Read On: The ESG illusion: Why awards, agencies, and brands must rethink purpose-led campaigns
His argument is mirrored by what’s happening globally. The Changing Markets Foundation’s 2023 report called such language “a systemic greenwash of everyday products.”
For agencies, the line between creative interpretation and factual overreach has never been thinner.
Checks, Balances, and the Fear of ‘Impact Washing’
The fear of being caught in what the industry now terms “impact washing”, the inflation of small actions into large environmental claims, has forced agencies to rethink their internal systems of validation.
Desai recommends a collaborative approach: “Talk to agencies and organisations that specialise on that. In my experience they are always open to discuss and help. If you connect with the right people, the probability of you going wrong goes down.”
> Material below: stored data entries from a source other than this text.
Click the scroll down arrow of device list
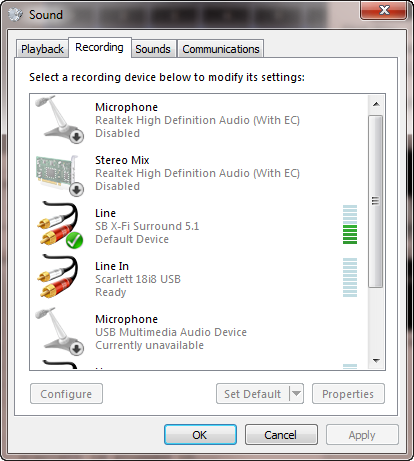The height and width of the screenshot is (461, 414). 376,361
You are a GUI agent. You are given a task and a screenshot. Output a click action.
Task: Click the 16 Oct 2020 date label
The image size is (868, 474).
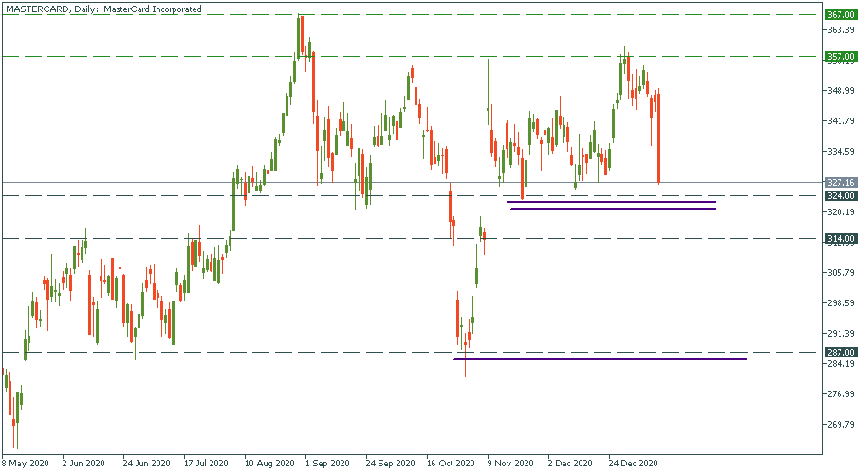[450, 465]
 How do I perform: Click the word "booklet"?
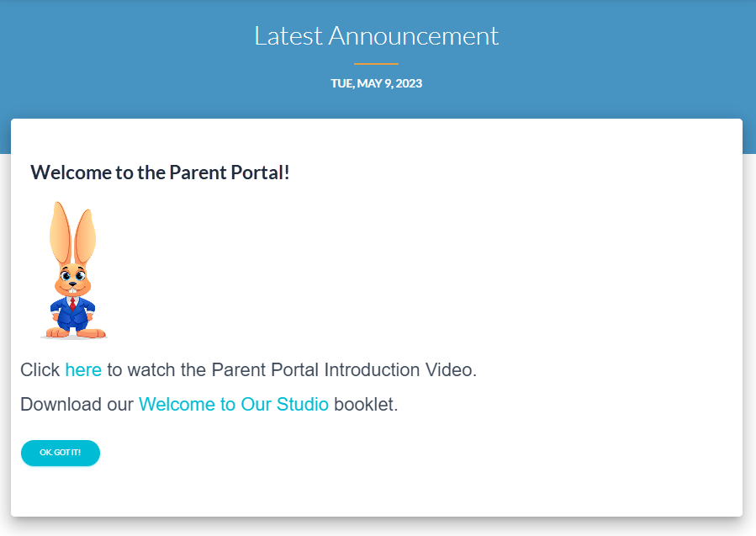(x=365, y=405)
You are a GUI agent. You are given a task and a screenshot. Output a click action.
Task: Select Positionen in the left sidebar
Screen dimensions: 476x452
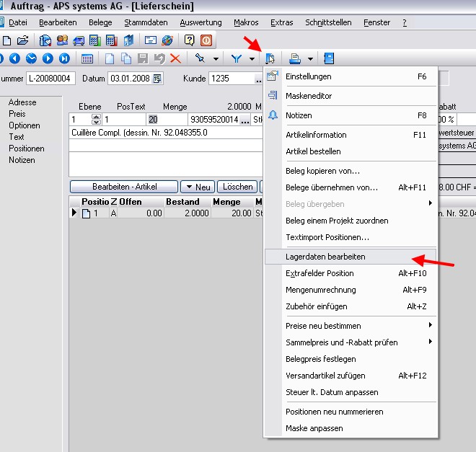tap(27, 149)
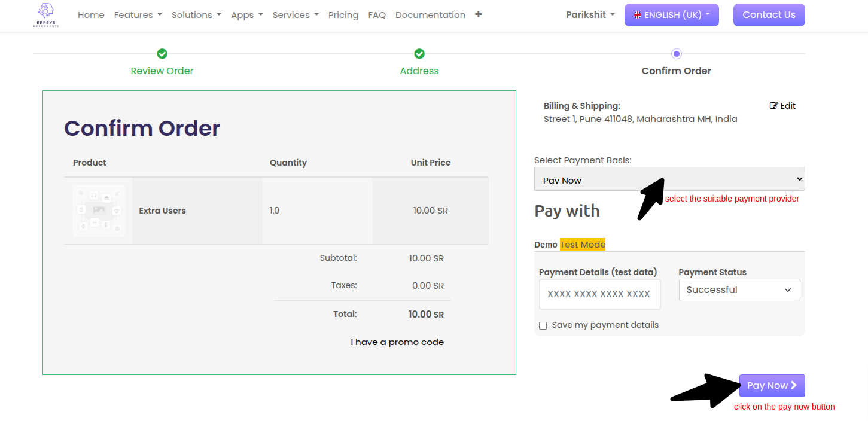
Task: Open the Features menu
Action: pos(138,15)
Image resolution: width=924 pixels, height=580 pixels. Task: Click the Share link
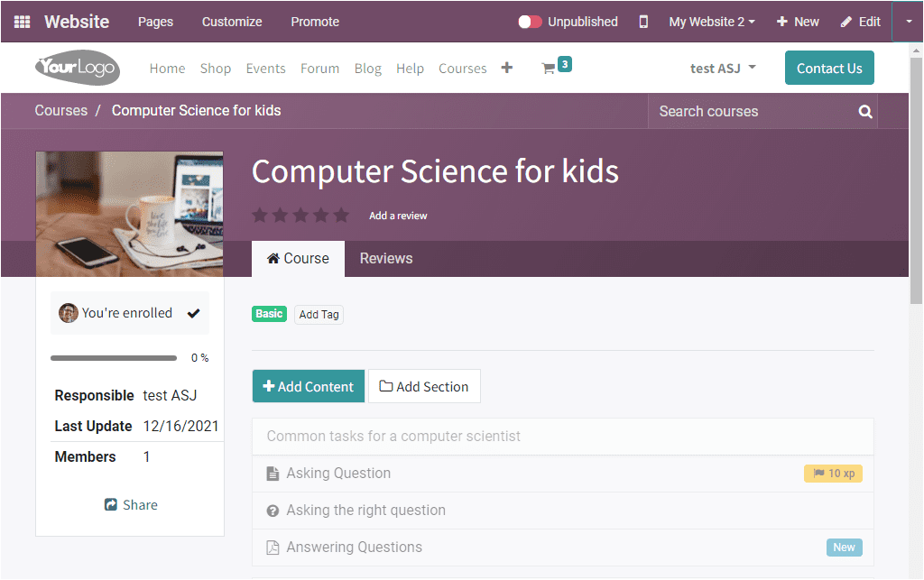click(131, 504)
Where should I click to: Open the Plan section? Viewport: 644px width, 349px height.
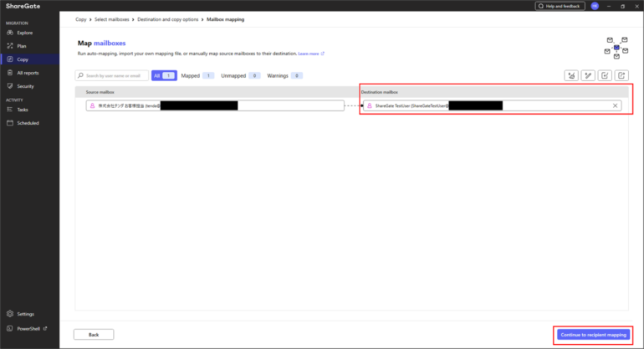pos(22,45)
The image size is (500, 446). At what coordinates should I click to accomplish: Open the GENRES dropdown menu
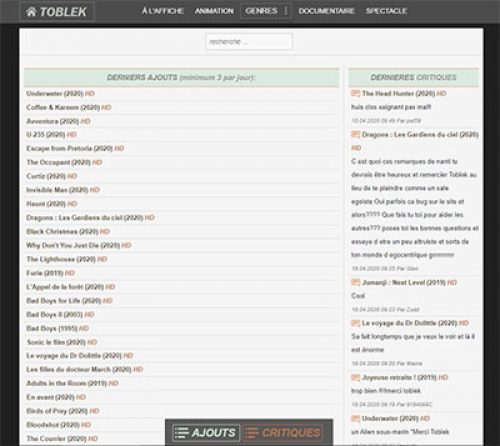pos(266,11)
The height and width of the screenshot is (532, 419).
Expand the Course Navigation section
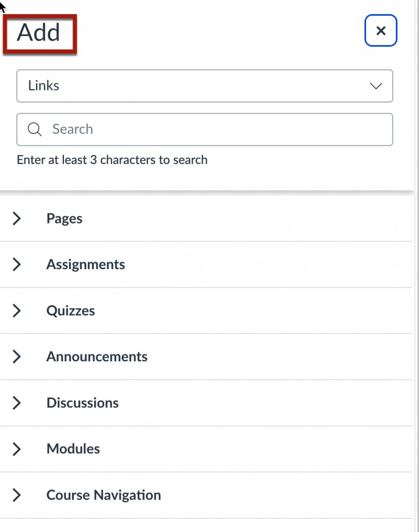pos(17,495)
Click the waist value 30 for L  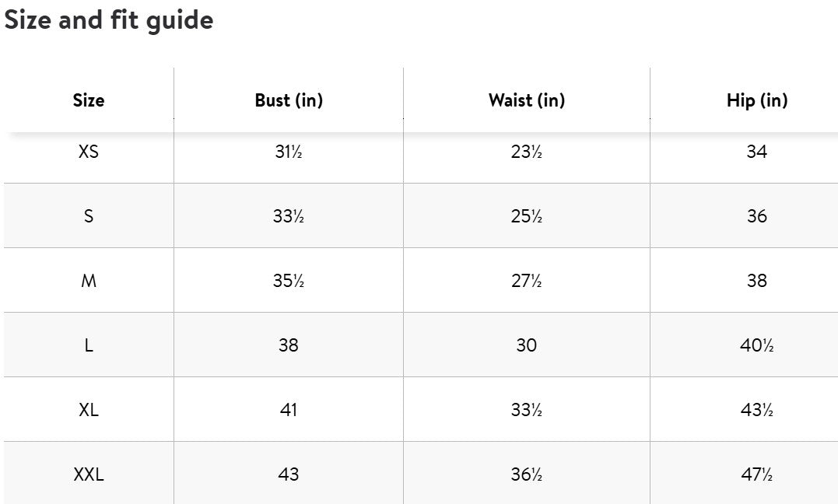[x=527, y=345]
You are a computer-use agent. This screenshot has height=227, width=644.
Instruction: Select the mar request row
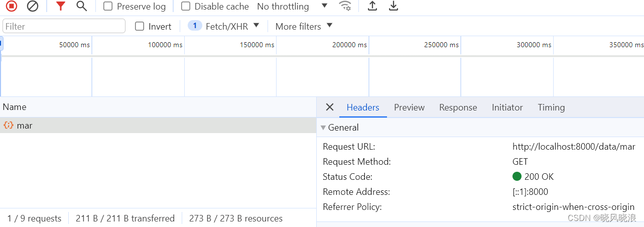coord(158,126)
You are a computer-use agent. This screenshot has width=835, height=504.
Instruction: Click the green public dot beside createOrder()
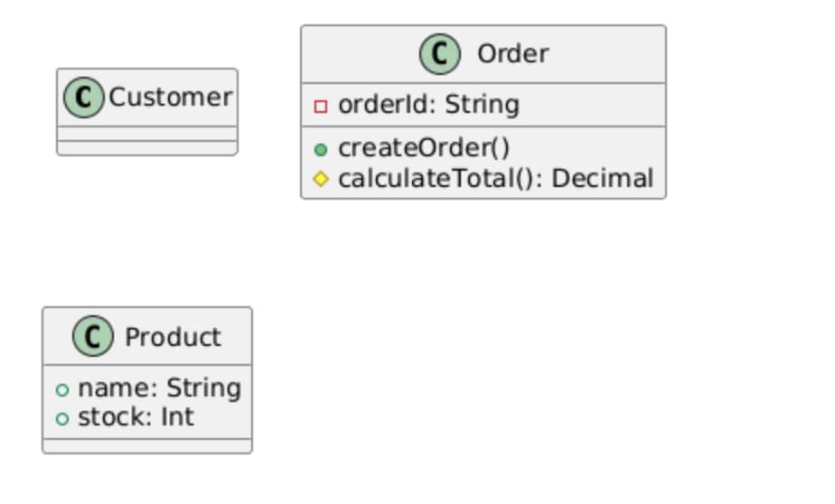point(321,150)
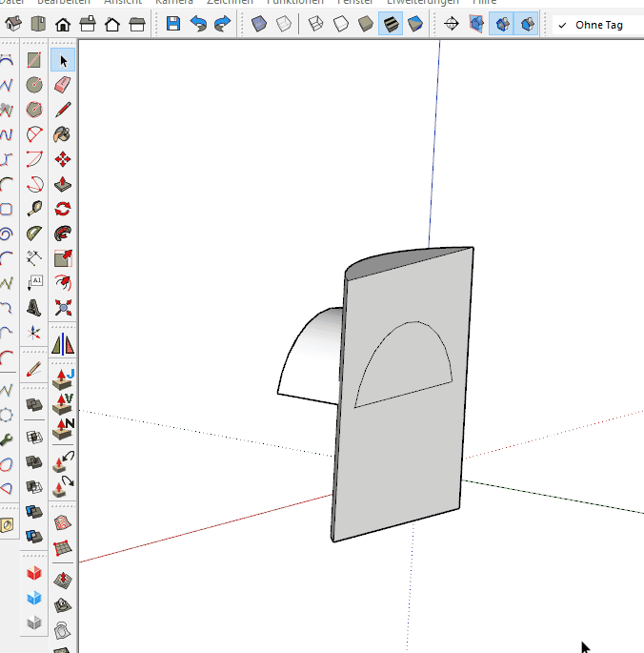The image size is (644, 653).
Task: Open the 'Ohne Tag' tag dropdown
Action: (596, 25)
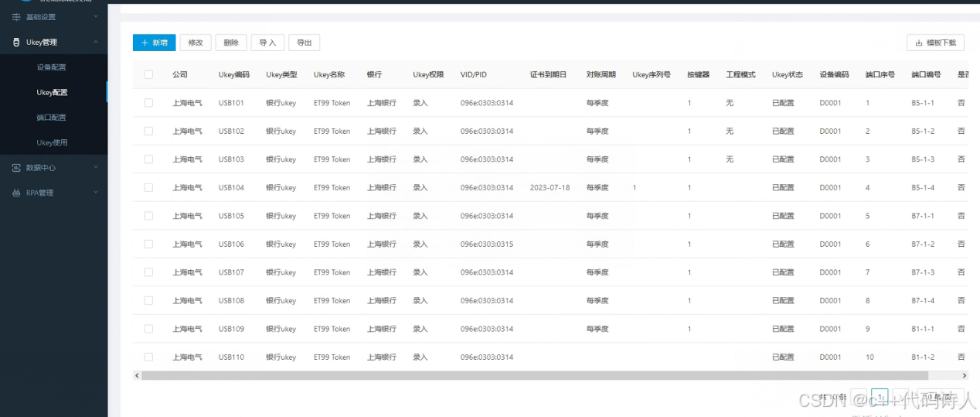The height and width of the screenshot is (417, 980).
Task: Expand the 数据中心 menu chevron
Action: click(95, 168)
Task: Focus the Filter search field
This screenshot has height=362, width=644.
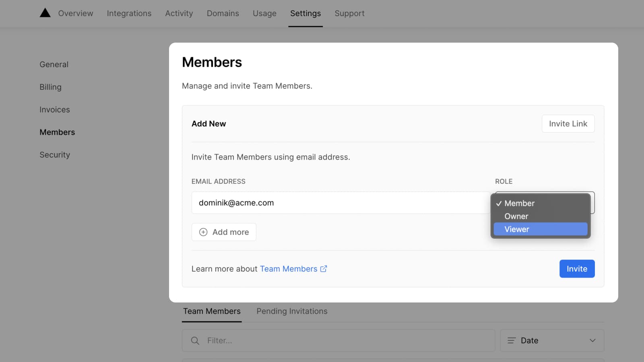Action: (x=346, y=341)
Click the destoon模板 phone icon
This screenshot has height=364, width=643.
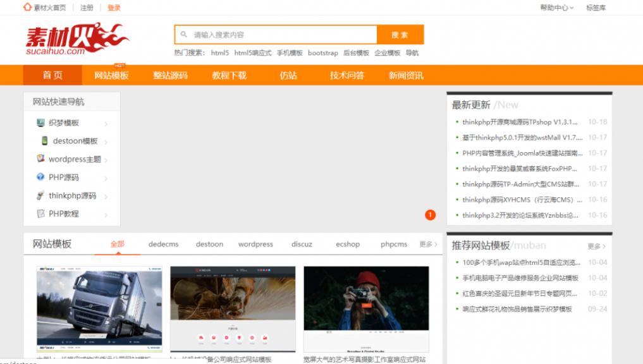coord(45,141)
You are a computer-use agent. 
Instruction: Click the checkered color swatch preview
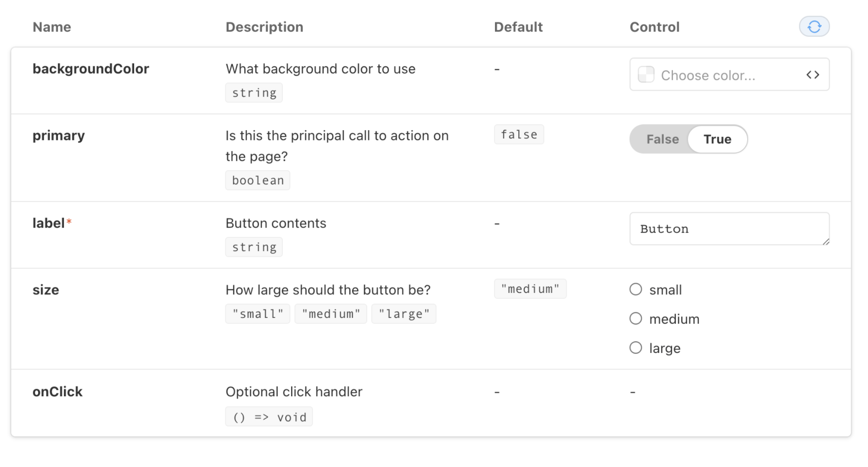646,75
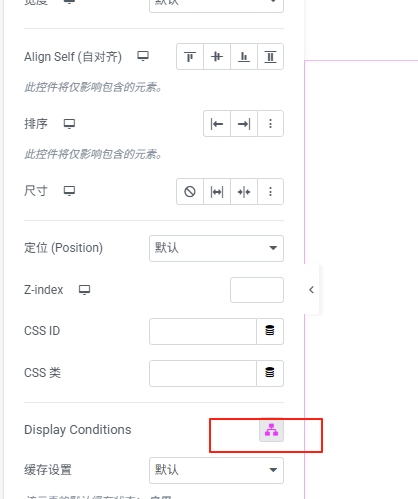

Manika Juneja, Managing Partner at Dentsu Creative Isobar, agrees that the process has to be rooted in transparency from the first meeting. “Bringing every stakeholder to the table right from the start makes all the difference,” she says. “It helps balance ambition with accountability. If creativity or storytelling drifts a little too far, these early conversations bring it gently back on track.”
Her emphasis on collective honesty reflects a shift across agencies, many of which now bring sustainability experts into creative brainstorms, a move that was once considered unnecessary.
When Awards Blur the Message
The Cannes stage remains a tempting goalpost for the industry. But with heightened scrutiny, trophies have begun to carry an ethical fine print.
“When you just concentrate on the award, you lose focus on the cause,” says Desai. “That’s what makes it irresponsible.”
Read On: India’s sustainability discourse evolves as consumers demand proof over promises: Report
The Power of Consistency
Juneja argues that authenticity doesn’t demand spectacle. “Today’s consumers respond to small, meaningful acts more than grand statements,” she says. “For us, authenticity comes from evolution, not reinvention. When storytelling stays simple, relatable, and rooted in truth, and evolves consistently over time, that’s how trust is built quietly, through work that feels human, not performative.”
A Question of Trust
What unites all three creative leads is the recognition that sustainability storytelling is no longer about language or imagery, but about accountability. The public is reading between the lines, regulators are reading the fine print, and juries are reading the data sheets.
Sustainability, as Iyer puts it, “is not a campaign, it’s a contract.” And for the advertising industry, the contract is now being rewritten - clause by clause, claim by claim, under the sharp light of truth.